Все монастыри, все церкви, имеющие художественное значение, и ботик Петра Первого, и Ярилова плешь – все принадлежит музею.
– Вот так музей, – сказал я, – от Ярилы до Петра Первого…
– И после Петра, – ответил историк, – хотите, сейчас покажу Екатерину, Елизавету…
В это время прибыли посетители музея, и все мы пошли смотреть Успенскую церковь.
Этот историк – отличный хозяин и своего рода переславльский собиратель земли, а главное, великоросс: может представить картину и на широкой воле и, когда нужно, вильнуть по узенькой тропинке…
Заметив, что не всем интересен рассказ про екатерининский иконостас и елизаветинское барокко и что многие неопределенно блуждают глазами по голубым сводам, он начинает рассказывать про архиерея Геннадия Кротинского, умершего от холеры и погребенного под этим храмом.
Место могилы на полу храма обнесено решеткой, и за ней какой-то накрытый бугорок. Бывало, монах доставал отсюда из-под плата рукой песочек, раздавал верующим, и те думали, будто эта земля из-под сводов через камень, бут и дерево пола выпирает наверх. А вот теперь каждый может открыть платок рукой и убедиться, что песок просто насыпан в жестяную коробку из-под карамели, с которой даже не потрудились стереть надпись: «Эйнем – Смесь».
Один из посетителей, не обращавший внимания на екатерининское и елизаветинское искусство, не улыбнулся и на «Эйнем – Смесь». Михаил Иванович указал этому мрачному юноше на фреску «Богатого и Лазаря».
– Это в огне буржуй кипит, – сказал он, – а пролетарий, смотрите, вознесен горе в лоно Авраамово! Посетитель оживился и сказал:
– Вот видите, с каких времен это все существует.
– Молодой человек, – ответил историк, – это так было действительно очень давно.
Когда мы вышли из церкви и со стены глянули на озеро, то все заметили, что сегодня, в очень теплый день, отделилась узенькая голубая полоска заберегов и высоко плыли, курлыкая, журавли.
Прилет пустельги
Славно греет солнце на музейном дворе; летают бабочки-крапивницы. Фаунист Сергей Сергеич отметил день крупным событием: жуки, музейные вредители, переползли на внутренние стены. Он собрал в мешок много сухих листьев, просеял, и долго мы смотрели в лупу, как эти сор-жуки оживали.

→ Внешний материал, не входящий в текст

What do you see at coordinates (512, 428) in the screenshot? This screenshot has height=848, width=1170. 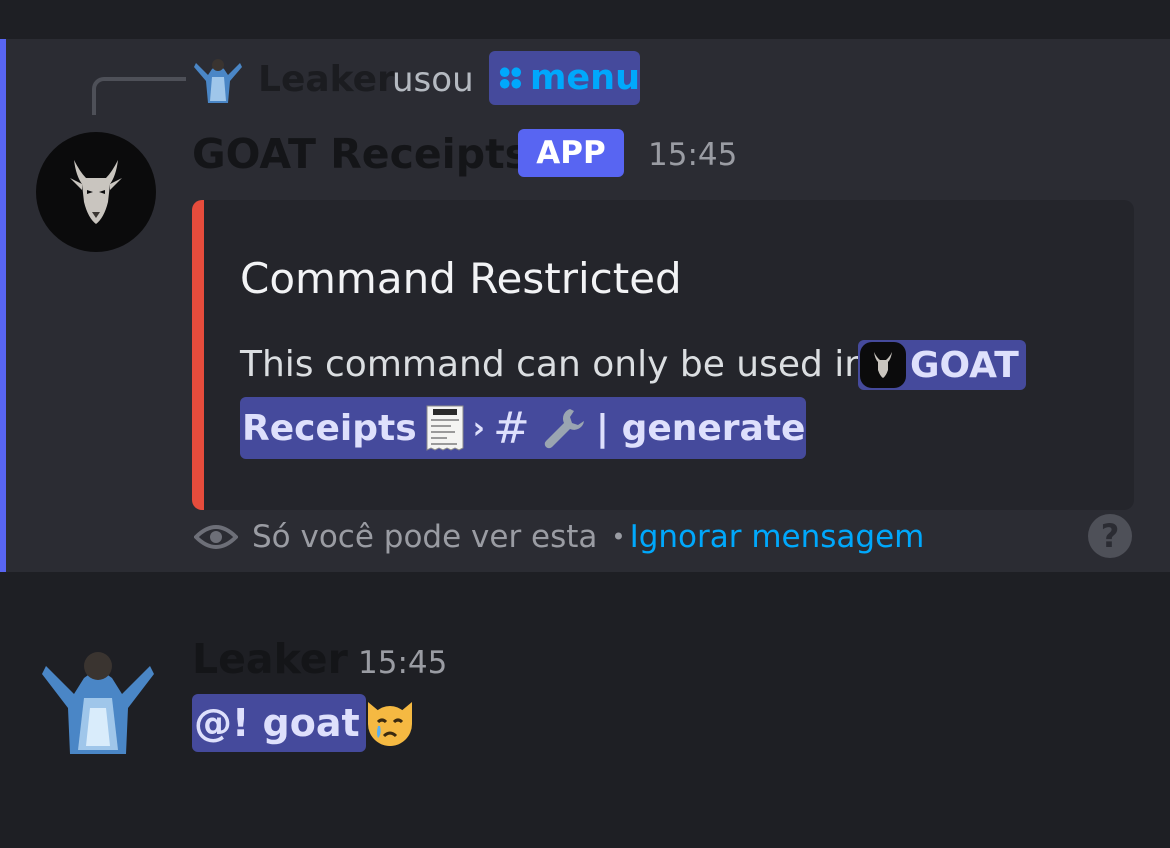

– Сергей Сергеич, – спросил я, – из этих шестидесяти тысяч собранных вами жуков, наверно, есть у вас какой-нибудь любимый, с которого все начинается? – Он не понял меня, повторил: – Есть у вас любимый жук?
Очень задумался.
– Личный какой-нибудь жук? – бормотал я.
– Есть, – с живостью сказал он, – только это не отдельный жук, а вид.

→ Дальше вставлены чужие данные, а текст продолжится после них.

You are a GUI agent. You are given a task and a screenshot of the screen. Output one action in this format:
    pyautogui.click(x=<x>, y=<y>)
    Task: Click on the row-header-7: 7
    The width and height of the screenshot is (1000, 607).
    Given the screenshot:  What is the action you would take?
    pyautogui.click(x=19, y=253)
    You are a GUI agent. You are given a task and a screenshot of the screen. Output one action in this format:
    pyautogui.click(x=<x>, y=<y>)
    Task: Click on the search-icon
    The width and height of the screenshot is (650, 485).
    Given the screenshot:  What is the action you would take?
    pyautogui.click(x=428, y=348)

Ну вот… вид. Я же потому именно и спрашивал, чтобы выйти из вида и вспомнить того личного жука, который, может быть, в последнюю минуту отчаяния сверкнул всей красотой мира и спас жизнь Сергея Сергеича. Но раз любим целый вид…
– Хотя бы вид, – сказал я, – какой же вид?

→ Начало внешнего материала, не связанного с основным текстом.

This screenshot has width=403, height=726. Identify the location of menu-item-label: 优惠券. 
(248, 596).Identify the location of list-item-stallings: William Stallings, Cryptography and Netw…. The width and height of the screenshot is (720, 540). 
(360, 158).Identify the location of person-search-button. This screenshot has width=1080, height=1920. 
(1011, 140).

Грузный, весь заросший волосами, сам похожий на большого букана, ученый, честный, способный Сергей Сергеич, весь просияв, сказал:
– Жужелица!
После того мы пошли в кабинет и смотрели жужелиц, – сколько-то тысяч под стеклом, сколько-то на вате, и каждая из них имела свою карточку, свой формуляр.
Я слушал о жужелицах, и так мне все хотелось спросить о первой жужелице, с которой он встретился, и узнать те тончайшие личные обстоятельства, увязавшие Сергея Сергеича в дело прикалывания любимых жужелиц на булавки.
Всю жизнь меня самого манило найти себе какую-нибудь вечную научную жужелицу и заняться ею на всю жизнь только одной, и много раз я даже брался, но как-то моментально выпивал из нее всю сладость, а работа впустую, без сладости, не выходила. Итак, я не мог специализироваться, если не считать специальностью ловкость записей феноменов жизни.
В какой-нибудь час я выудил для себя все замечательное в коллекциях Сергея Сергеича и вот уже опять блуждаю глазами в поисках нового и замечаю, что в воздухе дрожит пустельга и голубая лента заберегов озера все прибавляется. Сказали, что если так пойдет таяние льда, то через неделю начнется щучий бой на Переславльском озере. Я принял решительные меры, чтобы стать поближе к природе, созвал музейный совет и сделал свой доклад об изучении края.